I spent this beautiful Houston weekend grading research papers. Each of my students wrote a critical analysis on a British masterwork of his or her choice. One of them had the line, “Beowulf was written by Holt McDougal.” Just in case you don’t know, Holt McDougal is the company that produces our textbook. But it made me think about a fictional scenario where this was true.
Holt McDougal was a pale, waifish member of a small Germanic tribe that existed in 400 A.D. called the Wulfings. While the other boys were learning to hunt, loot, and plunder, he was busy taking copious notes and editing bards’ songs, for he was not talented enough to write any of his own. He often corrected their grammar and found ways to abridge songs that were too long. He even came up with vocabulary questions to help the other tribesmen understand the more complex words. To increase his tribes’ comprehension of the songs, he drew pictures in the dirt.
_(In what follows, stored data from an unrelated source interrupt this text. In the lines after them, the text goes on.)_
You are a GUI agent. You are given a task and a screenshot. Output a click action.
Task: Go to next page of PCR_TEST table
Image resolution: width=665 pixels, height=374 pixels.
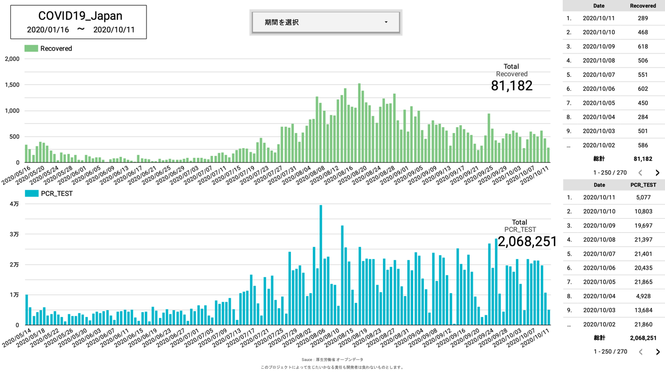[657, 352]
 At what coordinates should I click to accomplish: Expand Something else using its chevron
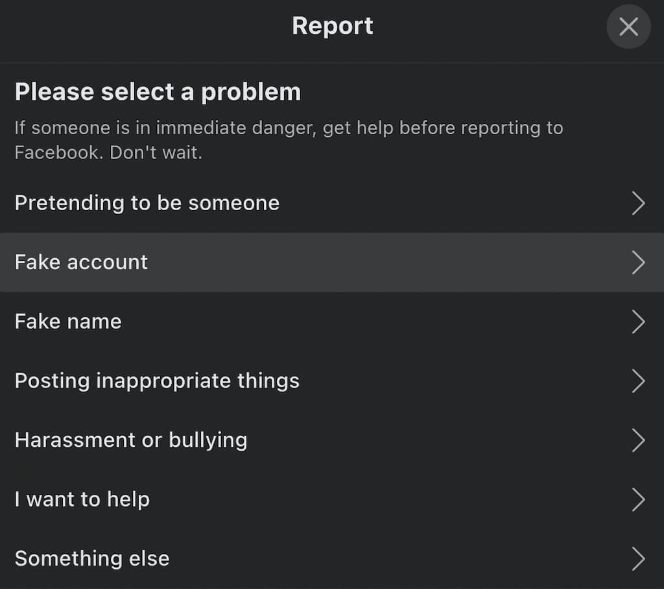[638, 559]
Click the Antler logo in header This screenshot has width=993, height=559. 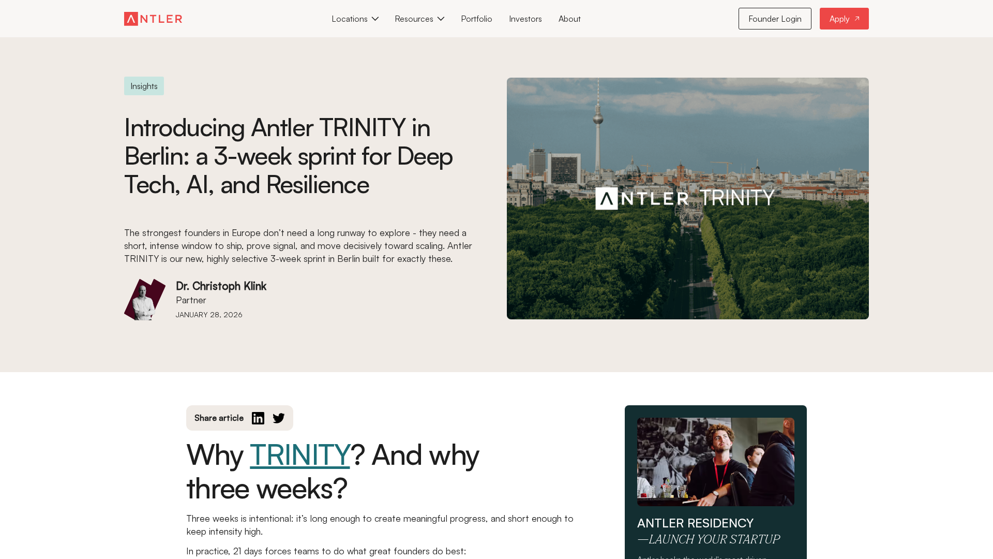(x=153, y=19)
When Holt came around, the bards sighed because they knew they would be corrected by the carping, nagging little nerd. While he thought he was doing a great service, the Wulfings eventually ousted the meticulous yet annoying little editor, and he was forced to start his own tribe. Others who possessed no real talent followed him.
The McDougals were an unsuccessful tribe because no one could hunt and do anything purposeful in life. They somehow managed to survive by avoiding conflict and eating roots and berries. They still exist today. They are still annoying and talentless. They still remain on the root/berry diet.